What is it? The Koran.Two underlying dynamics are at play in the furor over reaction to the novel "The Satanic Verses" by Salman Rushdie. The first is the almost total Western ignorance about fundamental tenets of Islamic religion. The second, coming in turn, is the Moslem world's quite justified feeling that Westerners make light of their faith without bothering to learn such basic facts as that Islam is theologically a close kin to Judaism and Christianity. Both dynamics feed everything from the anger of mainstream Moslems to the conspicuously unreligious ugliness of the threats against Rushdie's life by Moslem extremists.

Having just spent the year in Pakistan, I know Western ignorance of Islam is an extremely sensitive subject even to liberal Moslems. (There are, by the way, more than a few.) The Western world prides itself on a free flow of accurate information, yet its understanding of the Islamic faith - the Earth's second largest by numbers, after Christianity - barely reaches the level of blockhead.
-=-=-
__What to do__
In the commentary on the furor over "The Satanic Verses," what religion is named as the second largest on Earth by number of followers? The lines that follow come from a different source than the text.

__Data rows__
-=-=-
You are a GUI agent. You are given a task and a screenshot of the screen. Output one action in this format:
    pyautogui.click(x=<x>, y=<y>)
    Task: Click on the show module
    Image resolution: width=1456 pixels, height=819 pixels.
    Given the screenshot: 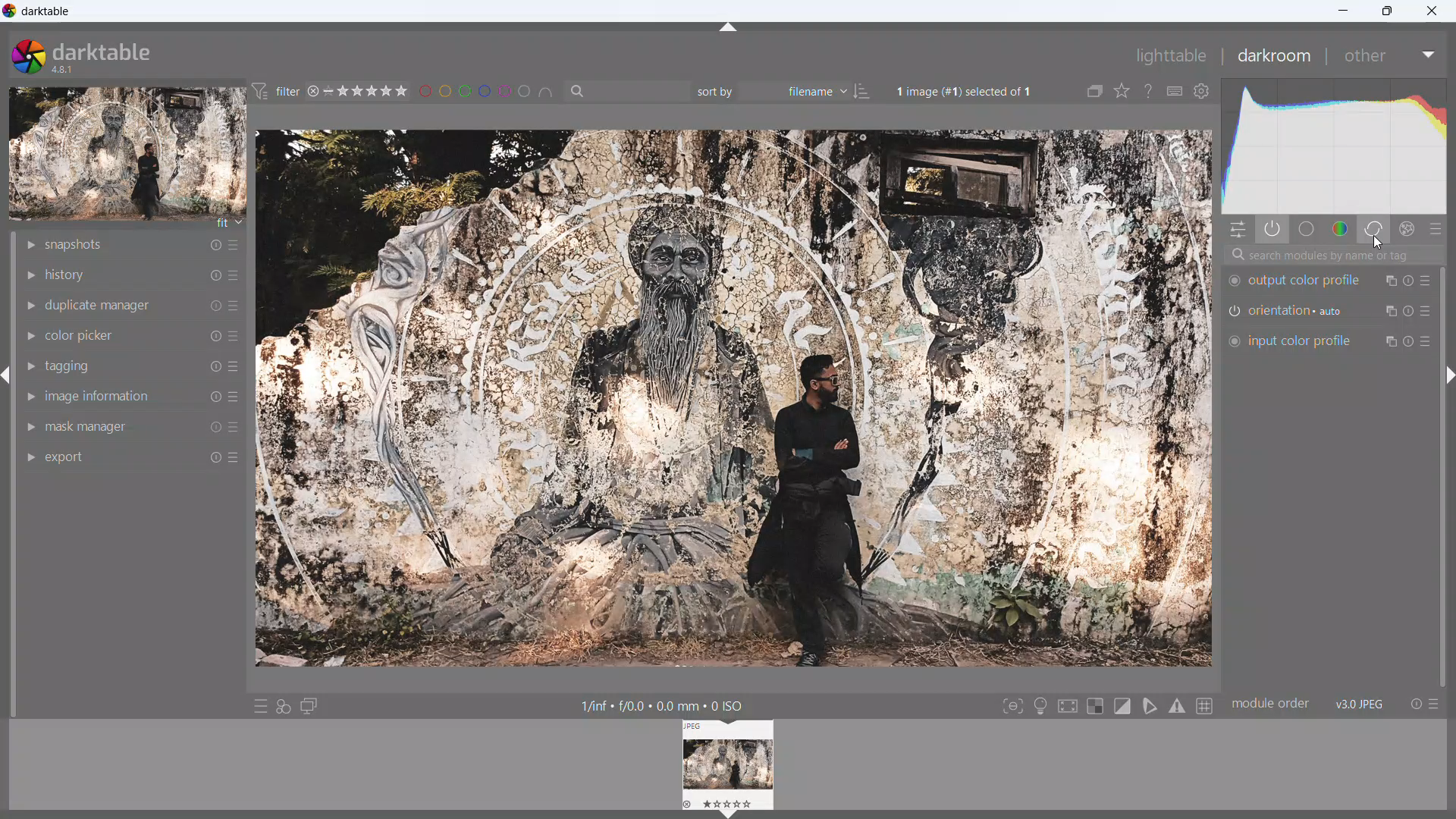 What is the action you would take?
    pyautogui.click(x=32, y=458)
-=-=-
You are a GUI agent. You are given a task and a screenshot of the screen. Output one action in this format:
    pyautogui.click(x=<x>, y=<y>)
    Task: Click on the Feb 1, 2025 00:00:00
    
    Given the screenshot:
-=-=-
__Result of the task__
The Islamic faith is the second largest, after Christianity.